メインページの詳細情報のリンクをクリックすると、問題の規模を裏付けるかのように、さらにゾッとするような注意書きが表示されます。

(引用文日本語訳) 重要なお知らせ: #LiquidGlobal のウォームウォレットが侵害されたことをお知らせします。我々は資産をコールドウォレットに移しています。

現在調査を行っており、定期的にアップデートを行います。それまでの間、入出金は停止されます。

ホットウォレットとコールドウォレットの比較

「ホットウォレット」とは、いつでもアクセスできるウォレットのことです(この「ウォーム」 という言葉は、すぐに利用できるもののリスクがあることを表現しています)。

大雑把に言えば、ホットウォレットとは、オンライン取引に直接利用できる暗号通貨資産のファイルであり、必要な暗号パスワードや秘密鍵は、利用しているオンライン取引プラットフォームと共有されています。

対照的に、コールドウォレットはオフラインで保存され、暗号キーを自分で管理するものです。

コールドウォレットの設定では、マルウェアやハッカーがコンピューターに忍び込んでも、保管がオフラインでされているため、暗号通貨の隠し場所を構成するファイルにはアクセスできません。さらには、ファイルを隠したストレージデバイスが仮に侵入者に見つかったとしても、暗号化されているため使用することができません。
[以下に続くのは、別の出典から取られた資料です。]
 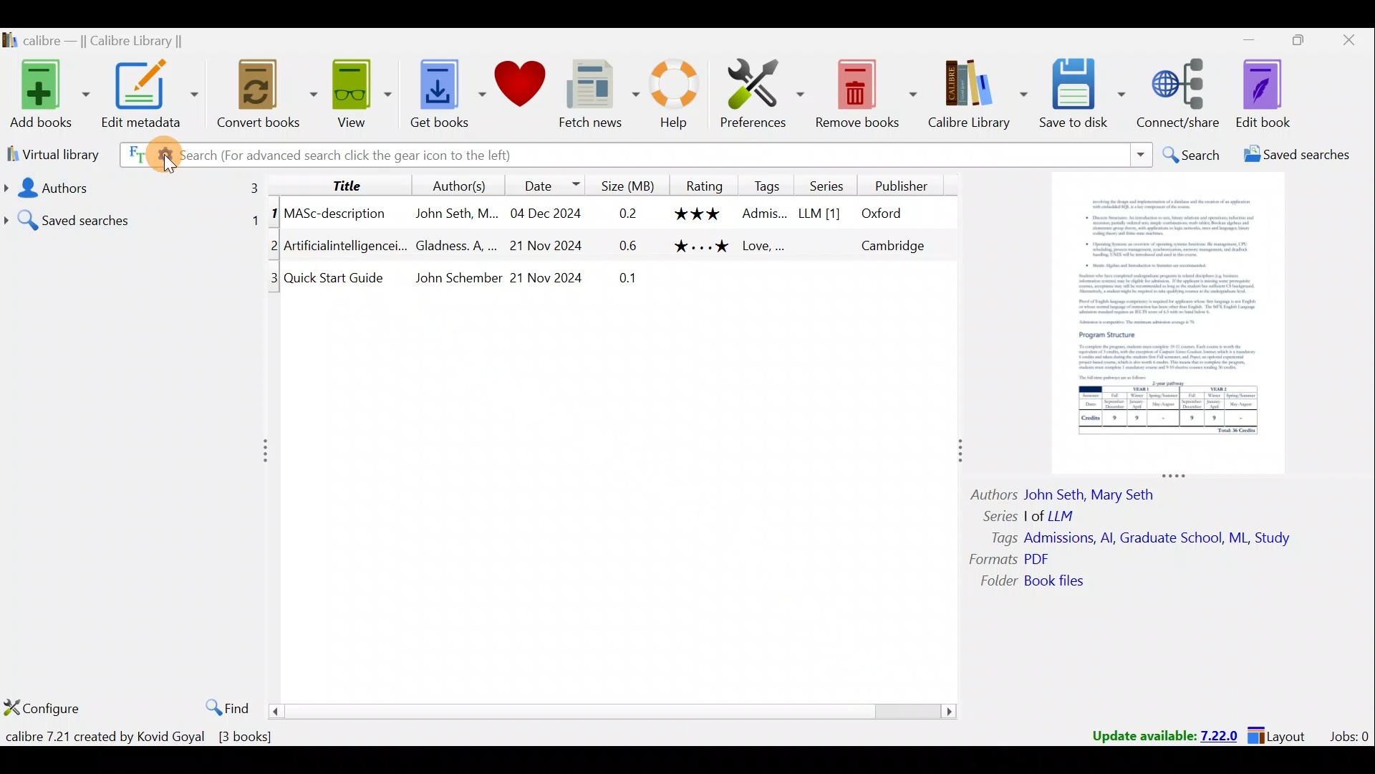 What do you see at coordinates (551, 246) in the screenshot?
I see `21 Nov 2024` at bounding box center [551, 246].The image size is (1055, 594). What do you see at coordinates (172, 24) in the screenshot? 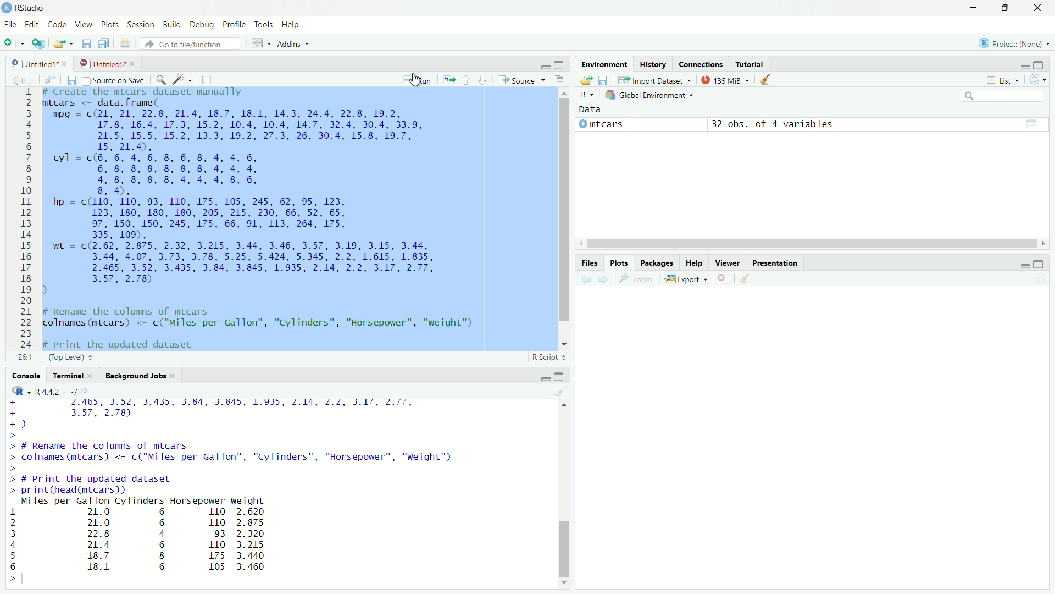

注: 上記を踏まえて、あなたのホットウォレットへのアクセス権を誰かに与え、その人があなたの資金を自らのコールドウォレットに移動させた場合、あなたの通貨がいつでもすぐにオンライン取引できる状態よりかは安全ですが、コールドウォレットはあなたのものではないため、コールドウォレットを作成した人は依然としてあなたの資金をコントロールできてしまいます。

暗号通貨のウォレットをソーシャルメディアへのアクセスと比較してみます。「ホットウォレット」を設定することは、他人のノートパソコンで Twitter や Facebook のアカウントに故意にログインし、必要な認証プロセスを経てすべてのアクセスを許可するようなものです。

そして、ログアウトせずに家に帰り、友人に「このリストにあるトピックをフォローして、そのトピックが表示されたら、このように発言してください。私のアカウントにログインしたまま、何か面白いことがあれば、私に代わってコメントしてください。」と言うのです。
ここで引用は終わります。